Gold Bond Foot Powder
Gold Bond Body Powder
New socks
Pillow Cases (Seriously, most of the guys have no pillow cases! Get silly and send them one with a cartoon character--Spongebob is a favorite, also Superman and other superheroes)
Shower gel/Body wash
Cakes in a jar

Whatever you send, please realize the delivery time can vary between 2 weeks to 6 weeks depending on where they are.
Packages are frequently stored in un-air conditioned or unheated storage areas once they reach Iraq/Afghanistan.
Sometimes they are loaded on pallets, a tarp is tossed over them and they set them outside until a flight or a vehicle is available to take them to their proper destination.

So, that being said:

Packing the box:
Bubble wrap is a wonderful thing for padding the box.
You can also use crumpled up newspaper, plastic grocery bags and the like.
OR, use hard candies as a packing material!
Get creative! Socks, goofy pairs of boxers, a tee shirt with a funny saying, all make good packing material.

Now...on a more serious note....
I included elderberry syrup and honeyed ginger slices in my fellas last package.
The elderberry syrup for H1N1 preventative and treatment.
The honeyed ginger slices for basic coughs and colds and sore throats.

Terrific recipe for elderberry syrup can be found here:

The troops in my fellas AO have been given the seasonal flu shot, but are not being vaccinated for H1N1. Also, there is a high degree of skepticism about the effectiveness (especially in the medical community) about said vaccination. In places such as the Ukraine, China, Poland and Eastern Europe, it appears that the H1N1 has mutated or recombined with other viruses and has now become a type of Hemorrhagic Fever/Virus, meaning that blood fills the lungs and pours out of every bodily orifice. There may also be sores on the skin with bleeding presented.

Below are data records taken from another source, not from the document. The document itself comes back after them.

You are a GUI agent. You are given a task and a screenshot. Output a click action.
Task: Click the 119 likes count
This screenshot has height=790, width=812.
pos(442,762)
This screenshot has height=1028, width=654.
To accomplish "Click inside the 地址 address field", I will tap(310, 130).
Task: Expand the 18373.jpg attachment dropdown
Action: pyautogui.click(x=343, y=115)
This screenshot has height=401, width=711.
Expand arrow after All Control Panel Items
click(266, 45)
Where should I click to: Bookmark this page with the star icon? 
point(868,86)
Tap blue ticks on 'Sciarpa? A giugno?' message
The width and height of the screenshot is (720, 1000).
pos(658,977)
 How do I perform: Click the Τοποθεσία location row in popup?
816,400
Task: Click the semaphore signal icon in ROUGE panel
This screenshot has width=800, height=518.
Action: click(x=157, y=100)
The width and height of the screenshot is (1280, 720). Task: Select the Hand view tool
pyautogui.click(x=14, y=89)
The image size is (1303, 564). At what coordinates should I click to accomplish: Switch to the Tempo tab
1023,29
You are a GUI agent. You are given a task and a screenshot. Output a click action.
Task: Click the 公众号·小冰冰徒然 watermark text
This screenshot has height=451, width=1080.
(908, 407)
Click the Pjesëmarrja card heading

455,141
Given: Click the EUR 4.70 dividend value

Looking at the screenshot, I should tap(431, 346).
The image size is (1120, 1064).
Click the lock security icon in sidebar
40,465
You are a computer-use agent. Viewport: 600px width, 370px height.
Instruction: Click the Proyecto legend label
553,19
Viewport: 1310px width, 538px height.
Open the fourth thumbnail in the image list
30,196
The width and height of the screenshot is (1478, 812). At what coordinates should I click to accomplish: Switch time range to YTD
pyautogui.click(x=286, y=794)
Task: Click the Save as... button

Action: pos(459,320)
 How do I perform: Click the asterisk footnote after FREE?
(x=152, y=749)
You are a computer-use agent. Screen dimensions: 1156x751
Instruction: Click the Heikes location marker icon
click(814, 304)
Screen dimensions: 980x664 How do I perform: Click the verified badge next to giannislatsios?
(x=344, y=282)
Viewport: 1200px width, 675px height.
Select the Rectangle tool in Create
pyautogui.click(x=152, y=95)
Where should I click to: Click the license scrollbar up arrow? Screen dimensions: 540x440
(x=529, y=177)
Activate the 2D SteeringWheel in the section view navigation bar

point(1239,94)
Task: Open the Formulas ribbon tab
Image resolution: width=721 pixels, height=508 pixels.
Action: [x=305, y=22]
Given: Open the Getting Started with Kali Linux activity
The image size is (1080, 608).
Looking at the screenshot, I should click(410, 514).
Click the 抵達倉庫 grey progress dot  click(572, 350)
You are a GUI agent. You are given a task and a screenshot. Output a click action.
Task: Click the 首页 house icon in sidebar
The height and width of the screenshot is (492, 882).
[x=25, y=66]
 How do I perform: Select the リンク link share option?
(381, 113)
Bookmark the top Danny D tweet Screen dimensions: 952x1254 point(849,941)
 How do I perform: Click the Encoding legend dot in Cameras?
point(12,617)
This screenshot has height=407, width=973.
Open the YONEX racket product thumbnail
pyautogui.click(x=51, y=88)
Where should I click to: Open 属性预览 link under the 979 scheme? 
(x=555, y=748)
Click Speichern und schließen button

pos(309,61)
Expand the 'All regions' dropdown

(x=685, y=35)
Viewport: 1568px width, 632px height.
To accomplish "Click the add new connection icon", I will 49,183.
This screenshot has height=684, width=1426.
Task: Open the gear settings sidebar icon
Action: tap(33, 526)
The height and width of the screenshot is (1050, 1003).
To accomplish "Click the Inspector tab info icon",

Elderberry syrup has been shown to be effective against the H1N1 virus and other flu types.
So, my fella will have a couple of jars of elderberry syrup *just in case*.

When you send a package, you have to fill out a customs form.
On said form, you list the contents of the package.
I keep it simple:
Snacks, canned meat, home-made jam (simpler than explaining elderberry syrup on the form!), hygiene supplies.
About one out of 20 packages is opened is what I am told. I think that estimate is high, but I always assume MY package is the one that will be opened. So, if I include a present (such as for Christmas/Yule/Birthday) I do not wrap it, I just find one of those cute bags and tuck it into that.
There's my best advice, if you send packages, try to keep it neat and simple!